Beginning with the line that holds "At what coordinates should I click to accomplish: Switch", write out the remaining lines of the material exactly, the last line included.

--- Information provided Enclosed Below ---

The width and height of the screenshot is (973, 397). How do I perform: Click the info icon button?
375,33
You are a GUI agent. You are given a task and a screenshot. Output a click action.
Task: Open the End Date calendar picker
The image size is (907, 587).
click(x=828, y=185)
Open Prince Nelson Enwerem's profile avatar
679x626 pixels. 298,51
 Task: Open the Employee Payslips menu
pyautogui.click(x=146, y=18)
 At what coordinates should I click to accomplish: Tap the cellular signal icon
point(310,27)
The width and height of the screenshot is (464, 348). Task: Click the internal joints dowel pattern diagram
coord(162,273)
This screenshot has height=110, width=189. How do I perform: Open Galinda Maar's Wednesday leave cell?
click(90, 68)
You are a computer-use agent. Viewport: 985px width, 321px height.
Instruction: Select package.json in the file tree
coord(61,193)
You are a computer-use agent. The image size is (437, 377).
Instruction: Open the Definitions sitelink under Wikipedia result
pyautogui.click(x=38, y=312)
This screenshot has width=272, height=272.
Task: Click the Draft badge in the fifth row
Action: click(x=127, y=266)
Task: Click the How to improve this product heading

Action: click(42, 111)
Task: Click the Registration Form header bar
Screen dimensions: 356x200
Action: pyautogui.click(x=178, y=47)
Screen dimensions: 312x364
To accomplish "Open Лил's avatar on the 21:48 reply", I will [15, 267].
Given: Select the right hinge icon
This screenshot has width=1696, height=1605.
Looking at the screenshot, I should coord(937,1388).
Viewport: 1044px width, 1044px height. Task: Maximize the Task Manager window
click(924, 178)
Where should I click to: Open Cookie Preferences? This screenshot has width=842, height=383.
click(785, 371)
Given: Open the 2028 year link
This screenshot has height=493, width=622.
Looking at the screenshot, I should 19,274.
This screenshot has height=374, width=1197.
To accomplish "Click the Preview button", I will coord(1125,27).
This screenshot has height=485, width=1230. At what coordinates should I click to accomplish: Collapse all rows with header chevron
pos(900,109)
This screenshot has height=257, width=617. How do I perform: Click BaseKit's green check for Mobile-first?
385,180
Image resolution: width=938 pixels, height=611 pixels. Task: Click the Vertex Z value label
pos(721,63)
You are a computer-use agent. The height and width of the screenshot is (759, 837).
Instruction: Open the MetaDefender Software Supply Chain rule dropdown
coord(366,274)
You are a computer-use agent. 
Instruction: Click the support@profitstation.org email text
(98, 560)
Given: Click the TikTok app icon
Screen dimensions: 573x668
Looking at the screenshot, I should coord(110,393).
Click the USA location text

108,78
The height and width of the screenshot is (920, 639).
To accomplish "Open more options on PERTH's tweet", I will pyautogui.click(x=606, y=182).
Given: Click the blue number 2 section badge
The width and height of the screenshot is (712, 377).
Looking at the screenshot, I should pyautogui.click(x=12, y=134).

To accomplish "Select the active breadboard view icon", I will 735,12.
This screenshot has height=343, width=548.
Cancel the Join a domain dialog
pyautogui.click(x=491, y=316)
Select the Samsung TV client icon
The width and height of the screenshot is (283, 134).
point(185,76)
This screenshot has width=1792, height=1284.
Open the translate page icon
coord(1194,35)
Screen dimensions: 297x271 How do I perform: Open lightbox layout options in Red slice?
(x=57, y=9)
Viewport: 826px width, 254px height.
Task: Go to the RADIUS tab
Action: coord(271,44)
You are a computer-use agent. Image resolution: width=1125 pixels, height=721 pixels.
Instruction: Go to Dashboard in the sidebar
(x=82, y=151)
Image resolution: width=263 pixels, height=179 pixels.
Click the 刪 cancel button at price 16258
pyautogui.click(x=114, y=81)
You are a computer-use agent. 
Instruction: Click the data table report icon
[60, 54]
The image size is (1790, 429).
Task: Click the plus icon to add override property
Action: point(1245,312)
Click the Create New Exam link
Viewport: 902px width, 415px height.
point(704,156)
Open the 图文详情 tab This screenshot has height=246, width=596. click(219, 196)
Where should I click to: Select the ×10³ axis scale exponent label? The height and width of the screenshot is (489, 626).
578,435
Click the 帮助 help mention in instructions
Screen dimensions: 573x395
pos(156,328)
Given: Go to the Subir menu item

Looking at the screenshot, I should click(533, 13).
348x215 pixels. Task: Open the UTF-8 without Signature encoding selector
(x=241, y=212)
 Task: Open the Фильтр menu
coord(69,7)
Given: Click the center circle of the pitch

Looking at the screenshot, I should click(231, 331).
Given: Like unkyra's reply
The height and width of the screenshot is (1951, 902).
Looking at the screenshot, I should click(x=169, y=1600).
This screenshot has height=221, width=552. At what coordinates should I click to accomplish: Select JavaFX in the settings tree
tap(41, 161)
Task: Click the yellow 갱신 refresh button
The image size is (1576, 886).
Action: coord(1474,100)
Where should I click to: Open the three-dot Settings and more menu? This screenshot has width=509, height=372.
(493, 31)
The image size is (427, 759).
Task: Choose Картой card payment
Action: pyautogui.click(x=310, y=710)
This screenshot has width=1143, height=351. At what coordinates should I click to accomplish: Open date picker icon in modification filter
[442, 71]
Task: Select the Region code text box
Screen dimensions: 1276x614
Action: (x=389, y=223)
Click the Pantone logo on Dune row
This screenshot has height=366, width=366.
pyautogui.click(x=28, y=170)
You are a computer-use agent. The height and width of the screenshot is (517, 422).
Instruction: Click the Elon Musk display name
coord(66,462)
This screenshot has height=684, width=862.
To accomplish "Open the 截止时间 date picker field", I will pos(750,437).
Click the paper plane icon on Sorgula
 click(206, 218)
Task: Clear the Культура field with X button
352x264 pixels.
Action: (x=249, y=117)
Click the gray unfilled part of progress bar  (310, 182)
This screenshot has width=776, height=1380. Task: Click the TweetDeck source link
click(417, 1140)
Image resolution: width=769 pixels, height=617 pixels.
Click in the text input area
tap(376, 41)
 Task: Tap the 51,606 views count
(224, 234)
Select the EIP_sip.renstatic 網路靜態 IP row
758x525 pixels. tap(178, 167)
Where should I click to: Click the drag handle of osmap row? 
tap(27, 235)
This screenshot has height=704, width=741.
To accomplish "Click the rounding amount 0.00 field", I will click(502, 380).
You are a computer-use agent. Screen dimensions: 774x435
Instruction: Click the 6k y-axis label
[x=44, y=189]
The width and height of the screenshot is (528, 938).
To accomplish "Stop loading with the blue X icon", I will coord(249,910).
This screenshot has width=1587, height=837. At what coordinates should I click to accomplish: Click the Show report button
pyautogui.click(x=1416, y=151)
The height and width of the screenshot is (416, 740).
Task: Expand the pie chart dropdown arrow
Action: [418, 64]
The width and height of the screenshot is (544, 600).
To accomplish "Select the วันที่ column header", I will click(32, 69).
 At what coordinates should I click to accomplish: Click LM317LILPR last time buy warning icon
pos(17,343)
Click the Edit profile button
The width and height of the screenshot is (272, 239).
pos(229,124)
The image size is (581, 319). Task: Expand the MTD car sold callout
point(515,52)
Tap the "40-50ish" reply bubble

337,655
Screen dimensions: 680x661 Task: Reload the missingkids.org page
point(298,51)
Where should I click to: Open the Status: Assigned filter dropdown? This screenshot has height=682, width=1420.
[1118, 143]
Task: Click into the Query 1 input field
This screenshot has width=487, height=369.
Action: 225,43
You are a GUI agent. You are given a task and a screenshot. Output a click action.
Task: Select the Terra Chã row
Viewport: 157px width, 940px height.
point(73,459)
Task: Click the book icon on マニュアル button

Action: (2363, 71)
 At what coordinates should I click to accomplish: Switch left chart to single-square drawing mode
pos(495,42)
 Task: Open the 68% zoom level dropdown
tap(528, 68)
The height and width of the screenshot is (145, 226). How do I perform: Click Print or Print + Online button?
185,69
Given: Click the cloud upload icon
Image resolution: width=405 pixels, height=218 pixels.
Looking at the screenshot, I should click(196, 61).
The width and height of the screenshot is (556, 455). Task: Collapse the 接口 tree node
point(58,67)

--- End of Enclosed Information provided ---

■ **The answer**
 At what coordinates should I click to accomplish: Switch left chart to single-square drawing mode
pos(495,42)
 Task: Open the 68% zoom level dropdown
tap(528, 68)
The height and width of the screenshot is (145, 226). How do I perform: Click Print or Print + Online button?
185,69
Given: Click the cloud upload icon
Image resolution: width=405 pixels, height=218 pixels.
Looking at the screenshot, I should click(196, 61).
The width and height of the screenshot is (556, 455). Task: Collapse the 接口 tree node
point(58,67)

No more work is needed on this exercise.